Brooklands throbs once again to the noise of its biggest weekend of motor sport
A heartening sight at Brooklands in June – a packed grandstand, although the occupants had a view spectators didn’t get pre-war as the seats were right across the Finishing Straight looking up the Test Hill. It was the Double-12 meeting, where among sputtering veterans and ire-breathing aero-monsters a lone Silk Cut Jaguar reminded us there was another 24-hour event going on that weekend, at Le Mans.
A co-operation between the Museum and the VSCC, the D12 mixes speed trials on the Mercedes-Benz World track with concours d’elegance and driving tests on the Members Banking, and the age range is wide open, which meant Corvettes and Humberettes among the Vickers jets. Reminding us of 50 years of the Cobra there was a class for the Anglo-US classic; the one which broke a half-shaft over the top of the Test Hill had only to be pushed yards to what was the Members Tearooms, as it’s now the AC factory.
Tim Jarrett topped the driving concours results in a highly appropriate Frazer Nash TT Rep which raced here pre-war, while if it weren’t for Mac Hulbert, Morgans would have whitewashed the speed trials.
David Pryke’s Riley-engined 4/4 bested the sports car class, Gary Caroline was fastest vintagent and Sue Darbyshire fastest vintalady, both in Super Aeros, a model honed on the Track. But Raymond Mays was clearly looking down to urge Hulbert on in ERA R4D, as he put almost 4sec between himself and Pryke.
On the Hill it’s more about commitment than speed – he who hesitates is last. Once again the Sinclair C5 club came, but seeing the crash helmet and proper handlebars on the one that tackled the hill I wasn’t surprised when it bolted up the daunting slope. Not the running gear Sir Clive installed, I think.

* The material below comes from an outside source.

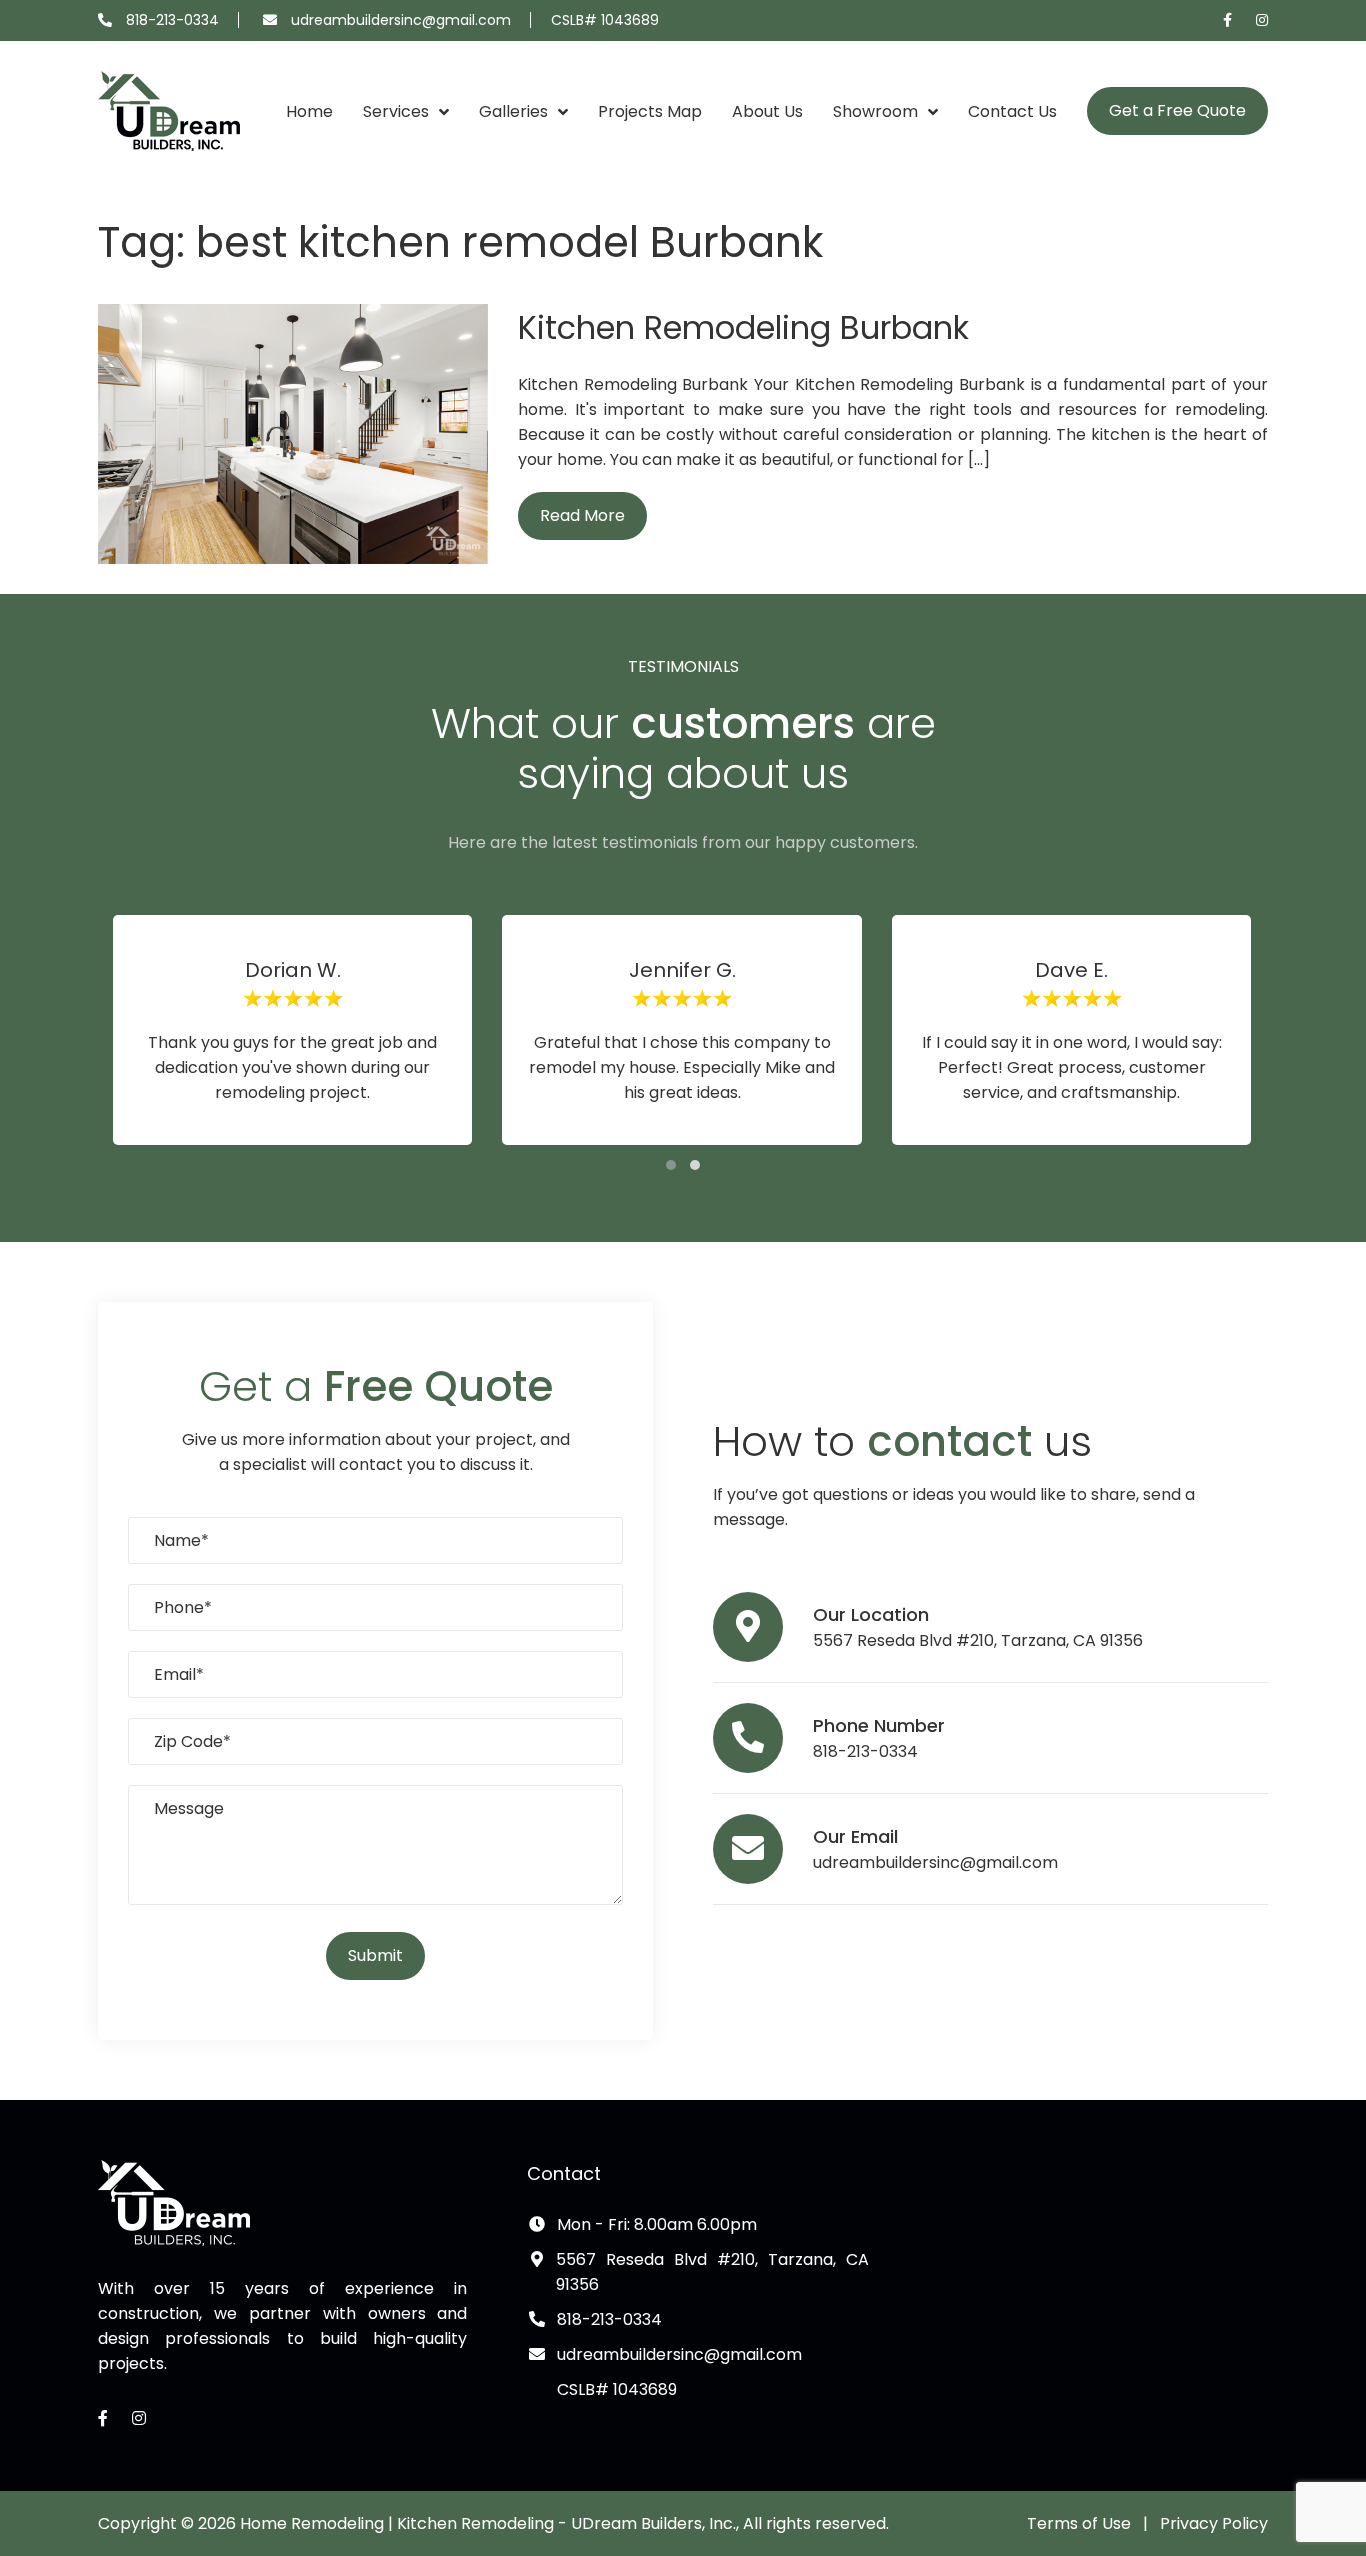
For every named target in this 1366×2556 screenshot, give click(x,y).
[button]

Among the club displays I fancied a Giugiaro 1750 Alfa prototype I’d never seen before, while Club Lotus brought the menacing black Lotus transporter. Roger Collings was out in his ‘new’ 60hp Mercedes, the supercar of the Edwardian era, while by the paddock pumps, where it must often have stopped in the past to satisfy its appetites, stood the Birkin single-seater Bentley – its last outing before its amazing £5m sale at Goodwood. Let’s hope it will be at next year’s Double-12 too, though the auctioneers are keeping tight-lipped about who has bought it.